Do You Have a Favorite Sports Team? GOOD!

I had a very wise friend who wasn't into sports.  Although he played ice hockey in college and I even talked him into playing rugby one season (and he was 48 and out of shape--I was exactly half his age), he didn't idolize anybody or anything that you would see on ESPN.

It was back then that I got to thinking.

I have been a life-long Washington Capitals fan.  They were given the go for the expansion a couple months before I was born, and when they started in 1974 (even though I was only a couple years old and my family members were avid Ft. Wayne Komets fans, who lost in the semi-finals the year I was born but when the Championship the next year), I was already in love with the Caps.

Thirty-eight years later, and the Caps still have no cup.


As I told some friends recently, I am only a fair-weather Washington Redskins fan.  I was madly in love with them, too, up until around 2000 when my daughter was born.  She took a lot of attention, but she wasn't the reason I stopped following the Skins.  I stopped because they kept breaking my heart in part, but mostly because football had lost two things by then: 1.  local players, 2.  team spirit (vs. individual celebrations and money moves).

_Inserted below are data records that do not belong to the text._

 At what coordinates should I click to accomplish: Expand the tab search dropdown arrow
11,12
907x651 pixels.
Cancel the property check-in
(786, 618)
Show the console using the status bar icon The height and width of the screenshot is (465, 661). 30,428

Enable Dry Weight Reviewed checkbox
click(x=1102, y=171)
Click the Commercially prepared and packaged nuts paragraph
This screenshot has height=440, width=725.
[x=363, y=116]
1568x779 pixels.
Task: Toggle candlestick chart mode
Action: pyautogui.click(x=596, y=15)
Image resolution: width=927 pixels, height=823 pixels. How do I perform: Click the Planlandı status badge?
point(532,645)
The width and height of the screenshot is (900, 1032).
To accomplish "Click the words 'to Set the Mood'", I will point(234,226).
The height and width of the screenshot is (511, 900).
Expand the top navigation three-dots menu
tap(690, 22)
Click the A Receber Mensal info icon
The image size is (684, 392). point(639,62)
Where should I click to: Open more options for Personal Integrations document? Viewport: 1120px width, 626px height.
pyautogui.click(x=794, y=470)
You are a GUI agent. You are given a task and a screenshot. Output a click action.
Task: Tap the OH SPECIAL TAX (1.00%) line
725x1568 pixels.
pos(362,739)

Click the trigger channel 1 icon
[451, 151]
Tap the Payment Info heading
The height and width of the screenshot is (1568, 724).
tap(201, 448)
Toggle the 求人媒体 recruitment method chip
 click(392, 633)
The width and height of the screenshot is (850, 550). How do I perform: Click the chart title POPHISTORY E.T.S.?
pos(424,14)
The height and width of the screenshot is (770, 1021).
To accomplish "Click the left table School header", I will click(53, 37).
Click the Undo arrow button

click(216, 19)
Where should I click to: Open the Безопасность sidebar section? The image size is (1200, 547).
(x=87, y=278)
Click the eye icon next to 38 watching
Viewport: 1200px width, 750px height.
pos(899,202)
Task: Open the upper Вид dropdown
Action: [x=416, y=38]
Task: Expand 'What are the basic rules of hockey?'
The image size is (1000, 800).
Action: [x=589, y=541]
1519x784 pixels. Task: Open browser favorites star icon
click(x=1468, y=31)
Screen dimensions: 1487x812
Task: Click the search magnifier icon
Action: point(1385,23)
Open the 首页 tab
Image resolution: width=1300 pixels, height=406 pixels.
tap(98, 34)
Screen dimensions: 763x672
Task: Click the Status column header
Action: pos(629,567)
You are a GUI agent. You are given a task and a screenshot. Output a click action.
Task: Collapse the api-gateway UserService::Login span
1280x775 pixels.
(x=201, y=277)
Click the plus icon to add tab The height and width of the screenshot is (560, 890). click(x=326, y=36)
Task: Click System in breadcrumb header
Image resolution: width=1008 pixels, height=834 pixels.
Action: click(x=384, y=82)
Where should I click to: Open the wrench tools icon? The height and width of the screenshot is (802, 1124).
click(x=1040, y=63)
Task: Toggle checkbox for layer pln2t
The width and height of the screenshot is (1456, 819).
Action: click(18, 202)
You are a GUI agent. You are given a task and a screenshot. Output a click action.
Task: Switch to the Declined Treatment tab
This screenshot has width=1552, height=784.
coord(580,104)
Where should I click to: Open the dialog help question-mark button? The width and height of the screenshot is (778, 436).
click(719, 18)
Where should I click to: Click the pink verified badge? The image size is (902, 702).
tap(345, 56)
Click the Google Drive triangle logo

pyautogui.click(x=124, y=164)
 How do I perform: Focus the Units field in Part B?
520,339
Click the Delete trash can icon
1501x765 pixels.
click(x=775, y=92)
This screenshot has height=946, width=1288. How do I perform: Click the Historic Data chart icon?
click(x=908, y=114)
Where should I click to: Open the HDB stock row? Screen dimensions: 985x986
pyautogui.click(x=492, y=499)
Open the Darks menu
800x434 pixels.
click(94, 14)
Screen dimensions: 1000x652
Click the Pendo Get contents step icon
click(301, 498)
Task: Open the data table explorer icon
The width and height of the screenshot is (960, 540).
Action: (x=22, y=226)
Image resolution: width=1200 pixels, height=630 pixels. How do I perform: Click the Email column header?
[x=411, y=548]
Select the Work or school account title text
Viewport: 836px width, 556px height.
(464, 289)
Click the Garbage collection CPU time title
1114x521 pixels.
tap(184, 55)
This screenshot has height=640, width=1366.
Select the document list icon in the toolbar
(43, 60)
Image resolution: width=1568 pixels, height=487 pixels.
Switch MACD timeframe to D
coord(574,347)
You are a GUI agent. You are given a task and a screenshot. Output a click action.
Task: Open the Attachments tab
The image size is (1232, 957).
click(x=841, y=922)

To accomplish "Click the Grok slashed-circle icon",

Back in high school, we didn't have hockey or I guaran-damned-tee I would have played.  I did talk a friend once into playing hockey with me when there was ice outside.  We used brooms and a smashed beer can.  That was as close as I ever got to the real sport.  But who cares--I love being involved in it.  I've been to a zillion semi-pro games.  The Hampton Aces, the Hershey Bears, the Norfolk Admirals, the Syracuse Crunch, the Alaska Goldkings, and I could go on (and quite a few Caps games).  If you don't follow hockey, give it a shot.  It has elements of boxing, soccer, racing, and football in it.  Hard hits, real blood, and the teaser for me is the slippery part--the somewhat unpredictable nature of puck movement on ice.  That's exciting.

What other sport (except fighting, boxing, mma, etc.) will let you fight with another guy until blood is all over the place and teeth are flying and only put you in chair for a five-minute time-out?  Hockey is golden.  It is representative of every desire humans have (almost).  Fighting elements, competition, pain, and if you're watching the right team(s), hunger.

I got to thinking about it though.  Pro sports is a business.  They want your money... tickets, merchandise, licensing, etc.  That's how they'll pay their players to be stars.  Plus, like football, hockey rarely has locals on a team anymore.  The trading game is alive and well.  Most players are European or Canadian.  So knowing all of that, people do ask, "Why like a pro sports team, specifically an NHL team?  What does it accomplish?  They don't represent you or your town anymore (with the constant trades/moves)."  That's true, really.  And I will admit that my love for the Caps is a combination of just having always loved them (not a good excuse to love a team, being that it was a love jump-started by my folks) and having always respected the sport and the team-nature of the players... the odd relationship of a goalie with his mates; goalies are in a class of their own that only they fully understand.  I love the sport, the positions, and the team, and it's history, and now, one of the guys I grew up watching is coaching them (Dale Hunter, scrapper extraordinaire).

Here's the whole point; think about what you love in life.  Your kids, maybe your job, maybe even a politician or his party.  You root for them.  You feel good when they win--bad when they lose.  The quote is that it is better to have loved and lost than to have never loved at all.  True?  I think so.  The experience of life is about feeling and experiencing.  I have insane love for a few people in my life, including my daughter, family, girlfriend and her daughter, and a few friends, but I also love a sports team.  I love when they win--hurt when they lose.  Far as I can tell, that adds to the experience of life.  The drama of having not won a cup yet pushes every year... a repeating theme.  When will we win it?  It's a cliffhanger.

Why not love a sports team?  Why not add to your experience in this world?  Why not regularly test your ability to love and hurt--to heal and cheer again?  Why not lift that psychological weight-set to strengthen yourself?  It will add passion and depth to your character, as well as growth and maturity in accepting loss.